Exercise requirements:
Each entry below should appear again exactly as written, without pictures.

*** Begin section ***

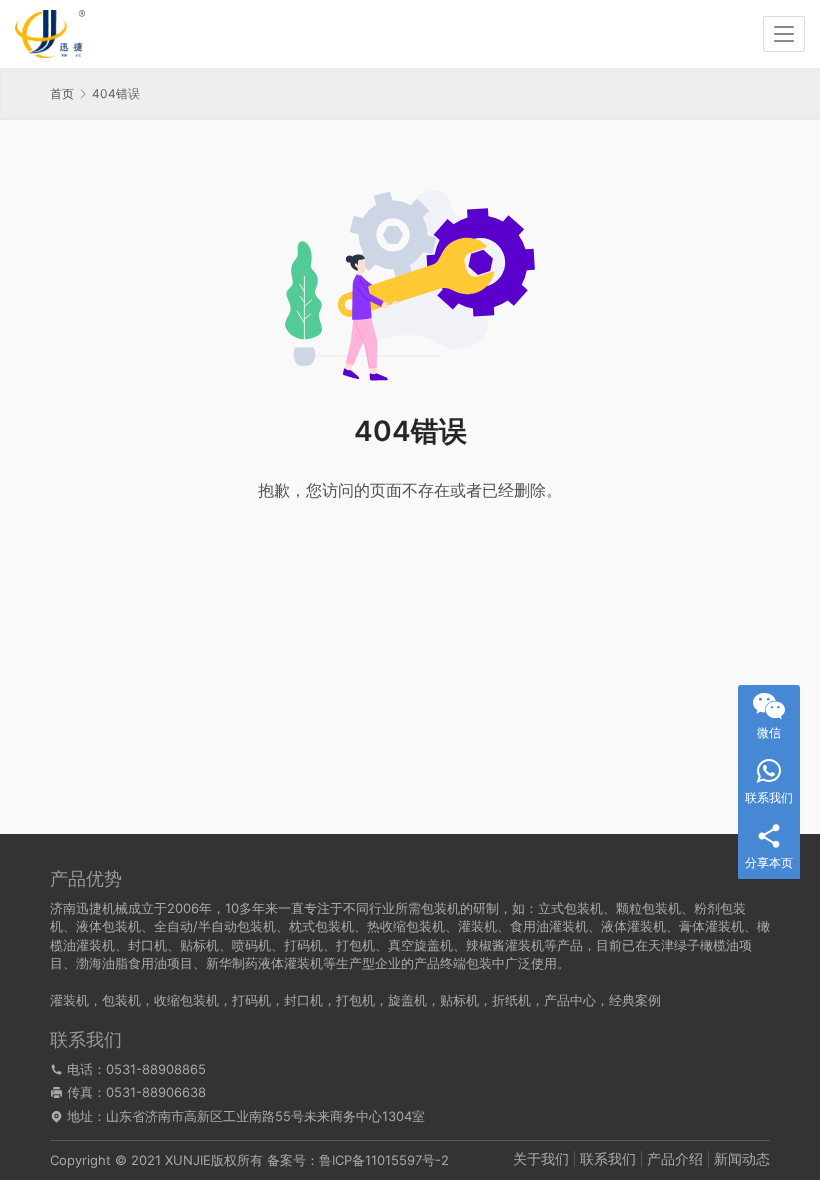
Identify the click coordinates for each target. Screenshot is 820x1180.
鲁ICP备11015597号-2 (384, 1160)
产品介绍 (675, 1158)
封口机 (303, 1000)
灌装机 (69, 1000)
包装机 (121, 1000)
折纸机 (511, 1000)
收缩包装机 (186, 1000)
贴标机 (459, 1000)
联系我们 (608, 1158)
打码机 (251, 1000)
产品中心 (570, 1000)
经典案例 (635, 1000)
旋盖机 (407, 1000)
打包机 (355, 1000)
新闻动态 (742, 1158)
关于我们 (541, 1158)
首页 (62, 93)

*** End section ***

The completed task:
Identify the click coordinates for each target. Screenshot is 820x1180.
鲁ICP备11015597号-2 (384, 1160)
产品介绍 (675, 1158)
封口机 (303, 1000)
灌装机 (69, 1000)
包装机 (121, 1000)
折纸机 (511, 1000)
收缩包装机 (186, 1000)
贴标机 (459, 1000)
联系我们 (608, 1158)
打码机 (251, 1000)
产品中心 (570, 1000)
经典案例 (635, 1000)
旋盖机 (407, 1000)
打包机 (355, 1000)
新闻动态 (742, 1158)
关于我们 (541, 1158)
首页 (62, 93)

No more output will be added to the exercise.